Saved entries:

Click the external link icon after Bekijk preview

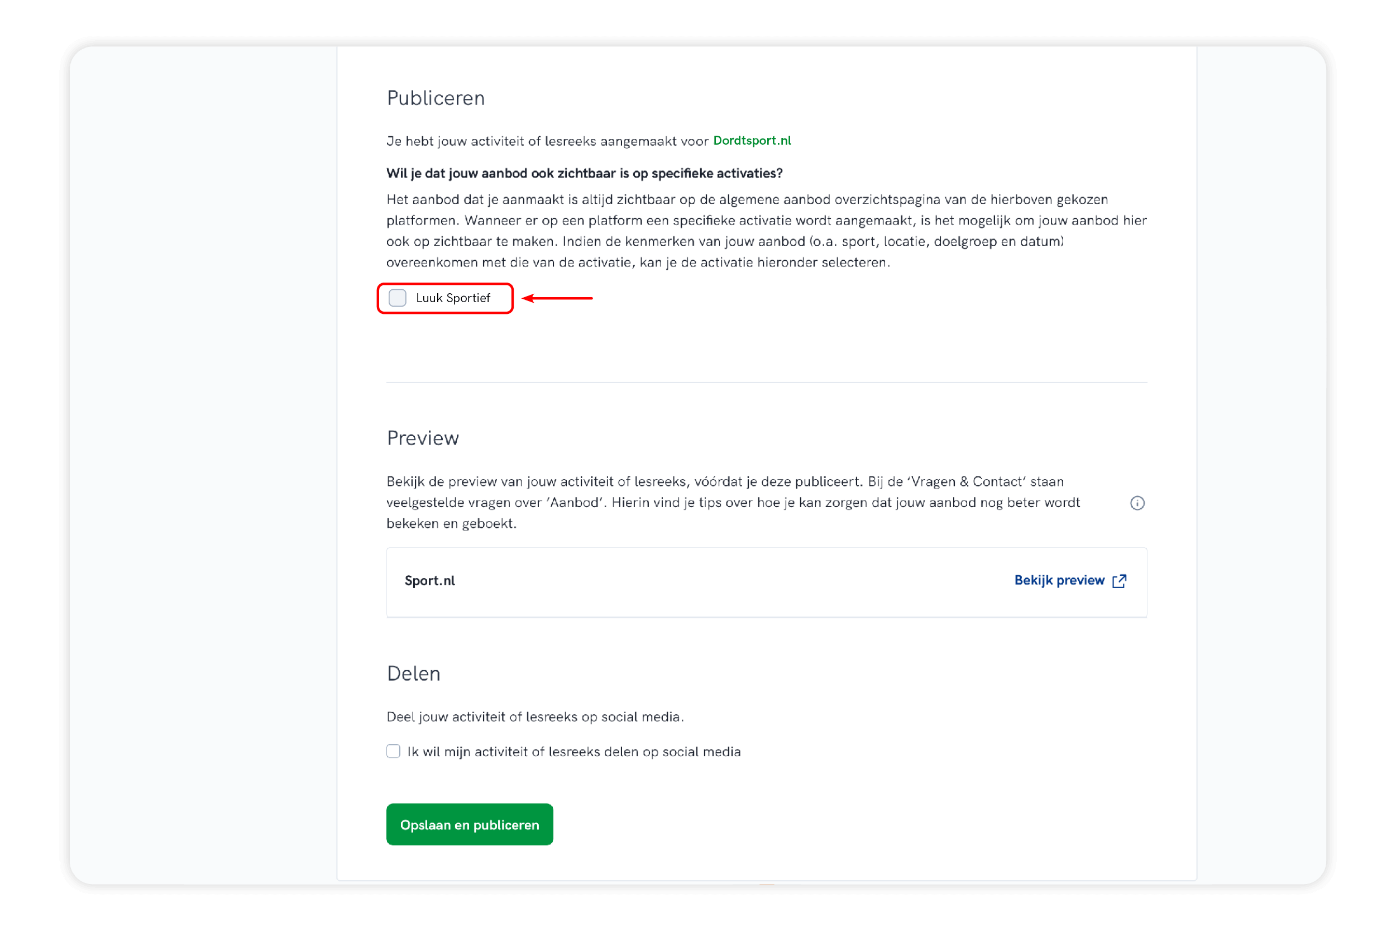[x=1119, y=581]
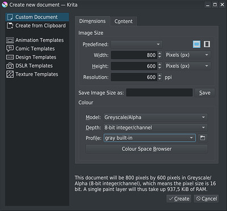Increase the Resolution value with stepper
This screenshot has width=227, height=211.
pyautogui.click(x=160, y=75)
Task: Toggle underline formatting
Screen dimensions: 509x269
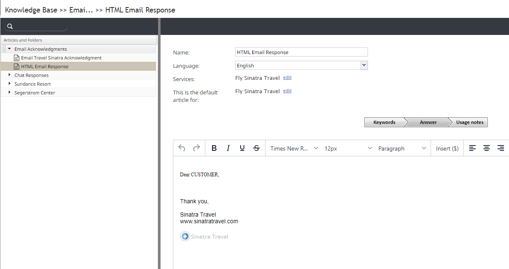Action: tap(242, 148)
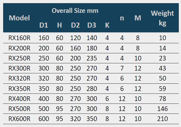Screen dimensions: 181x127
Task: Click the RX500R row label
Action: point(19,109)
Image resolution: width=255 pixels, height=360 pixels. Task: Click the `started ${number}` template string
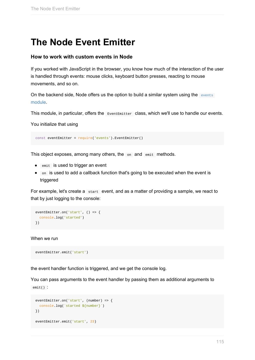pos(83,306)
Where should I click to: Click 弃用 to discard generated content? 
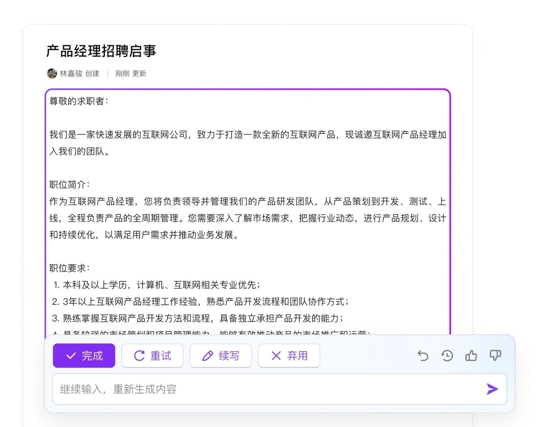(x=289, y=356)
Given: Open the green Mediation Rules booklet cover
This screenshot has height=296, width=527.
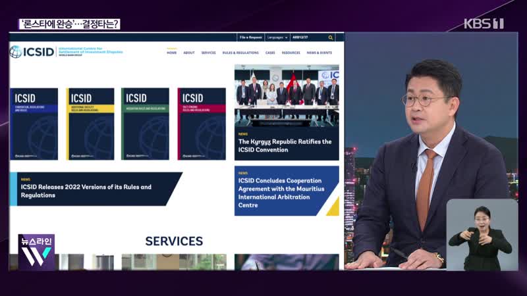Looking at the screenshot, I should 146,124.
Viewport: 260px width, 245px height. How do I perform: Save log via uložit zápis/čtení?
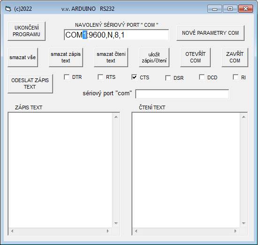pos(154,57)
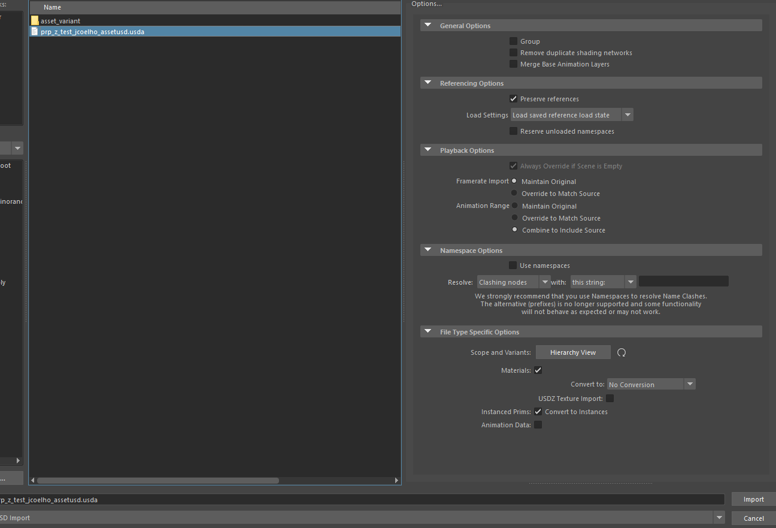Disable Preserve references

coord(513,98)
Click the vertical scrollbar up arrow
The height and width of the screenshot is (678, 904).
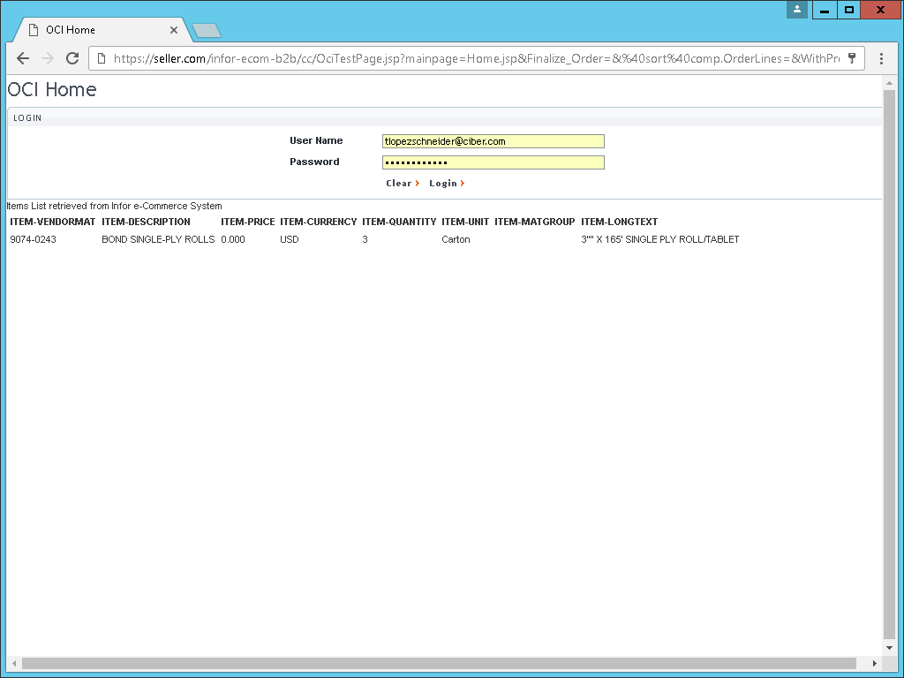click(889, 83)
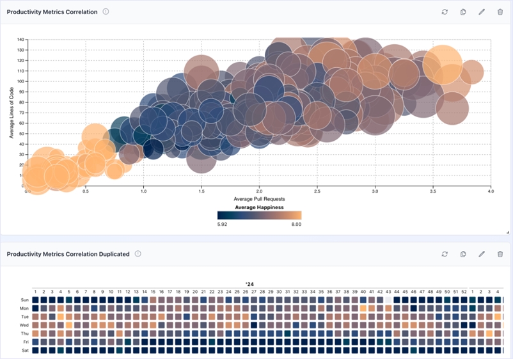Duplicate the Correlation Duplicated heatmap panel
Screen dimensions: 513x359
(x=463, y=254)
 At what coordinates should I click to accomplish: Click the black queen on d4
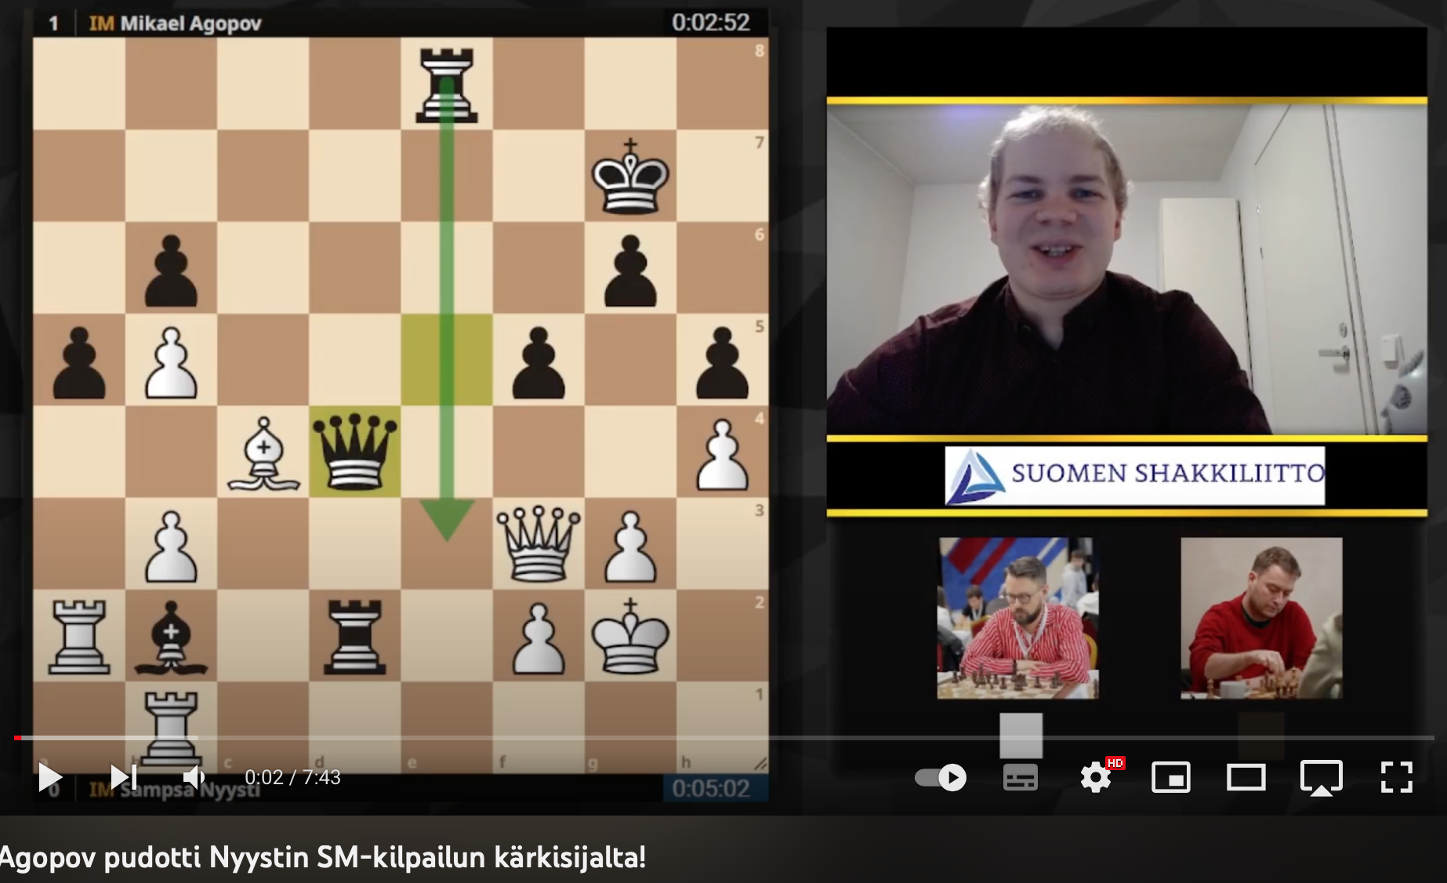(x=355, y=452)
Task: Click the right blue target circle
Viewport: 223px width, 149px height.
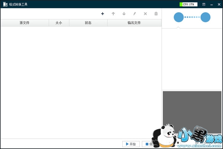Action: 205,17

- WORK INSTRUCTION: For this exercise, write out exactly the lines from the one with "At what coordinates" through the last line of the records, inclusive, and leave each picture out.

- SOLUTION TO THE PROBLEM:
 At what coordinates should I click to accomplish: Click the black queen on d4
(x=355, y=452)
Task: Click the right blue target circle
Viewport: 223px width, 149px height.
Action: 205,17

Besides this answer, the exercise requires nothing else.